Renal Impairment at Diagnosis in Myeloma: Patient Characteristics, Treatment, and Impact on Outcomes. Results From the Australia and New Zealand Myeloma and Related Diseases Registry

Renal impairment (RI) is a poor prognostic factor in patients with multiple myeloma (MM). Despite improvements in survival with the introduction of novel therapies in recent years, RI remains one of the most common complications with an incidence of 20% to 50% at diagnosis, and approximately 5% to 10% of MM patients are dialysis-dependent.1-3 The most common cause of RI in MM is cast nephropathy, in which excess light chains form aggregates and casts resulting in tubular blockage and inflammation.4-6 Other factors include toxic effects of light chains on the basement membranes of glomeruli and proximal tubules, interstitial nephritis, amyloid deposition, and plasma cell infiltration, which are further exacerbated by hypercalcemia, dehydration, hyperuricemia, and nephrotoxic drugs. Patients with myeloma also present with RI from other causes and it is important to determine their outcomes. Recent developments including the significant efficacy of proteasome inhibitor (PI) use in reversing renal failure, and the development of other new agents (such as monoclonal antibodies) are likely to improve disease outcome. The role of autologous stem cell transplantation (ASCT) in the transplantation-eligible (TE) population with RI has not been definitively established.
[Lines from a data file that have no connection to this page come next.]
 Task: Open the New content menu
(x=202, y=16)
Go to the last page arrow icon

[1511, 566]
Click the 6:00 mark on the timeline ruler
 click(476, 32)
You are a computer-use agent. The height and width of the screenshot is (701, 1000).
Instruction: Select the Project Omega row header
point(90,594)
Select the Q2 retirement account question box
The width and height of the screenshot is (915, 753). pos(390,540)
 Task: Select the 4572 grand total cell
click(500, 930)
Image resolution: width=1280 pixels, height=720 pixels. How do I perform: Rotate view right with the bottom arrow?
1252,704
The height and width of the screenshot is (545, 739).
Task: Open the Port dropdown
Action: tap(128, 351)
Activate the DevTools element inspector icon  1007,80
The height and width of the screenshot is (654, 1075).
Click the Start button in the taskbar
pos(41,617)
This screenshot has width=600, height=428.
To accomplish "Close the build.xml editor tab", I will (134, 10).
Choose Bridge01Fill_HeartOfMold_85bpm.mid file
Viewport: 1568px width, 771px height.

Current International Myeloma Working Group (IMWG) guidelines indicate level C evidence for ASCT at a reduced melphalan conditioning dose of 140 mg/m2 ; however some studies have shown the feasibility and efficacy of full-dose conditioning,7,8 despite others recommending dose reduction in some patients.7,9 The choice of induction agent(s) in TE and non-TE patients also varies, and whether combination therapy provides incremental benefit in this high-risk group needs further clarification. With the overall improvement in prognosis in MM patients,10 it is crucial to evaluate whether there has been comparable progress in outcomes for this high-risk group with RI. In Australia and New Zealand, treatment protocols usually follow government reimbursement policy, for which combination novel therapies and maintenance therapy (other than thalidomide) are as yet unavailable outside of clinical trials. We investigated current treatment and clinical outcomes for MM patients with RI at diagnosis in Australia and New Zealand using a large, binational, real world, prospective clinical registry.